On this particular morning, the bait was more vigorous than usual. Some of the men in the sack came to and began to thrash about before Anteus reached the water. He raised his fist to smash at the restless bulge, but then thought: “The livelier they are the more they’ll splash in the water. The more they splash the sooner they’ll draw the sharks.…” So he simply shifted the sack on his shoulder and strode on.
He crossed the narrow beach and waded into the surf. The sea was rougher than usual. The south wind was behind him, blowing against the incoming tide, driving the breakers back on each other. Anteus frowned. Turbulent water meant that swimmers would be harder for the sharks to see.

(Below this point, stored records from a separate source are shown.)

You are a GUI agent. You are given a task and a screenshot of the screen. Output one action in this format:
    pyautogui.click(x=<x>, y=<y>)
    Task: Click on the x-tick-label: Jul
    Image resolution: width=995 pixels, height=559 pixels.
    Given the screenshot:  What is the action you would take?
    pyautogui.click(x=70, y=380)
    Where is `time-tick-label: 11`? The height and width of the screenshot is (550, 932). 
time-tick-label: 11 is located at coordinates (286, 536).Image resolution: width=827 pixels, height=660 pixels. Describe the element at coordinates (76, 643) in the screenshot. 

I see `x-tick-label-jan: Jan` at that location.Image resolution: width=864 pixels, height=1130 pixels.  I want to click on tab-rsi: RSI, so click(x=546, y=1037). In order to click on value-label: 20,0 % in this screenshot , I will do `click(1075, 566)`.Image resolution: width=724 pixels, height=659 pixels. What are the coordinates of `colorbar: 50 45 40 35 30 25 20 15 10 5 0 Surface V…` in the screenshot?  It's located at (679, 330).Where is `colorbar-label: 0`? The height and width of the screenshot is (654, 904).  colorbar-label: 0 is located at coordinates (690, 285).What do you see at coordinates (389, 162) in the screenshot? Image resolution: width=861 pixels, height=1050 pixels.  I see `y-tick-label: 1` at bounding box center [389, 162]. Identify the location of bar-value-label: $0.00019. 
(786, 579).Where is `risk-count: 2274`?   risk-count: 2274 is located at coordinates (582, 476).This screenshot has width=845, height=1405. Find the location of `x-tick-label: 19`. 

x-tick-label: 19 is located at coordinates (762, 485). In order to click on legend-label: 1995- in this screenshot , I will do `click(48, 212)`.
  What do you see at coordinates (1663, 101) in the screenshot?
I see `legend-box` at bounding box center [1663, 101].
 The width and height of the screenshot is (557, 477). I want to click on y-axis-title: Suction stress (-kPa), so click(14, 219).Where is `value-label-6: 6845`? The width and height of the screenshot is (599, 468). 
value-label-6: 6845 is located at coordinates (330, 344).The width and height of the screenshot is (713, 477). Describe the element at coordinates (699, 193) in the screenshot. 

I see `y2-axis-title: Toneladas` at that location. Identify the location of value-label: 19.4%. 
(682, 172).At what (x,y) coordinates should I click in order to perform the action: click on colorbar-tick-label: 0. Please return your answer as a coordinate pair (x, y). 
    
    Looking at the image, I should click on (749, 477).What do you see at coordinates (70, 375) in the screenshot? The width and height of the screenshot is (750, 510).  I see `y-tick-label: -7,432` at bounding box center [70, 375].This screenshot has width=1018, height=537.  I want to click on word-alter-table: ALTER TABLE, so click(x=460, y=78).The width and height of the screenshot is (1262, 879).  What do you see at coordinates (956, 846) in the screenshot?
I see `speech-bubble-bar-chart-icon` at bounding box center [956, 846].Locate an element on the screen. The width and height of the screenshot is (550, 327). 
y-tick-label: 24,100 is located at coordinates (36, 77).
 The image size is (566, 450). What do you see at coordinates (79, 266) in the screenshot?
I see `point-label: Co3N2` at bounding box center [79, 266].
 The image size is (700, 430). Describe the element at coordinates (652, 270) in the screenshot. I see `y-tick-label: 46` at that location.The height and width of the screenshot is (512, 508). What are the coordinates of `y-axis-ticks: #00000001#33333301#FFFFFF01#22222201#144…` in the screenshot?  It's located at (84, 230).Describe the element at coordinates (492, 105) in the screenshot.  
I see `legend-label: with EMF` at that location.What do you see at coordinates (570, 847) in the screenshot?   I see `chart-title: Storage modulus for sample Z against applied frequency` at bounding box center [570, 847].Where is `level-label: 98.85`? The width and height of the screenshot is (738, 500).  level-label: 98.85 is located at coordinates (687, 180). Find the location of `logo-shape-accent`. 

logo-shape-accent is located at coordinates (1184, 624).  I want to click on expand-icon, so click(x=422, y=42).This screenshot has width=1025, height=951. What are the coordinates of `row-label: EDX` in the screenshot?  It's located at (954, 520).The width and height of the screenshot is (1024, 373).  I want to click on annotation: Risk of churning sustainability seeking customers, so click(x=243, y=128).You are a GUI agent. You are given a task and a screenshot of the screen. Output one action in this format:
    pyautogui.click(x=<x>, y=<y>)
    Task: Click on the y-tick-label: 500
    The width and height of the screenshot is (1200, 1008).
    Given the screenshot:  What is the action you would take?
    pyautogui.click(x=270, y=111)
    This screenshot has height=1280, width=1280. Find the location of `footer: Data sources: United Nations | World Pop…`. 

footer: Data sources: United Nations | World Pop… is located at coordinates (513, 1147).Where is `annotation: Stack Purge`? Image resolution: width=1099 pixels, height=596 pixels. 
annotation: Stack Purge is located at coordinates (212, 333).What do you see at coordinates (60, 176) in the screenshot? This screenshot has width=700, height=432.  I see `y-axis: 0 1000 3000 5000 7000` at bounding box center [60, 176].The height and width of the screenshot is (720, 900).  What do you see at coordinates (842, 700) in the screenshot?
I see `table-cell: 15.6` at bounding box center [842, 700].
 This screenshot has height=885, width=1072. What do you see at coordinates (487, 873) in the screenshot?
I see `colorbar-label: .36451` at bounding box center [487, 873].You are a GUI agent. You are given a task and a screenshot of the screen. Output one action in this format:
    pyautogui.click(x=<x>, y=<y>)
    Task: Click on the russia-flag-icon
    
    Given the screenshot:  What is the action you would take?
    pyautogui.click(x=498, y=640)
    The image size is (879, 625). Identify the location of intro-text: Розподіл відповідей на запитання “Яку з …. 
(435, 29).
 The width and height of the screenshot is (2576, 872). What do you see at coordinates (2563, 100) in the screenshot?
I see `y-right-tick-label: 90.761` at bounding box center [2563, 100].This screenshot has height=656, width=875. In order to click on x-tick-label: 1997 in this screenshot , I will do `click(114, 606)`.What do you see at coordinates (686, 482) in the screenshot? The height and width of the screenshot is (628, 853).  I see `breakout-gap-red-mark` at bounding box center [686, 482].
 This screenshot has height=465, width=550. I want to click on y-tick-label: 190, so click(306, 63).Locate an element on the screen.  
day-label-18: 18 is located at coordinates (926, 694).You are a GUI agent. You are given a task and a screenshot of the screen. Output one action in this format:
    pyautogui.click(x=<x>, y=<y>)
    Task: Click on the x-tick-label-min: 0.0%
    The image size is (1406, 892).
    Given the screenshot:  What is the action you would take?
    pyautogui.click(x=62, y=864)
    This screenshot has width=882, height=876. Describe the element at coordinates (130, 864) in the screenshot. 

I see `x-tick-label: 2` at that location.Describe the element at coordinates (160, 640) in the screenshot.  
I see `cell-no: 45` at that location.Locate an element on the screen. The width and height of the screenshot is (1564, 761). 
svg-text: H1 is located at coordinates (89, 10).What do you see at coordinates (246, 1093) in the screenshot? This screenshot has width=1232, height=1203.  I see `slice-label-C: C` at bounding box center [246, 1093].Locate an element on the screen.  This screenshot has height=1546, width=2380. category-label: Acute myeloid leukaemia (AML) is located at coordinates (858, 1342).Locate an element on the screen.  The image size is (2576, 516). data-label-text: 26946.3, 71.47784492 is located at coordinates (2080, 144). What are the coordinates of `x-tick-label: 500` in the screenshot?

He would have to wait patiently in the water, or speed things up by spilling some blood. And Anteus had little patience.
When he was out far enough, he reached into the sack and pulled out one of the men, who screamed and struggled but was as helpless as a frog in the hands of a cruel boy. Anteus pinched his ear between thumb and forefinger and simply tore it off. He held the shrieking man upside down so that he could bleed into the water. Then, when the blood was spreading nicely, he tossed the man into the sea, and watched him as he began to swim frantically toward shore. Too late! A triangular black fin was cutting through the water toward him.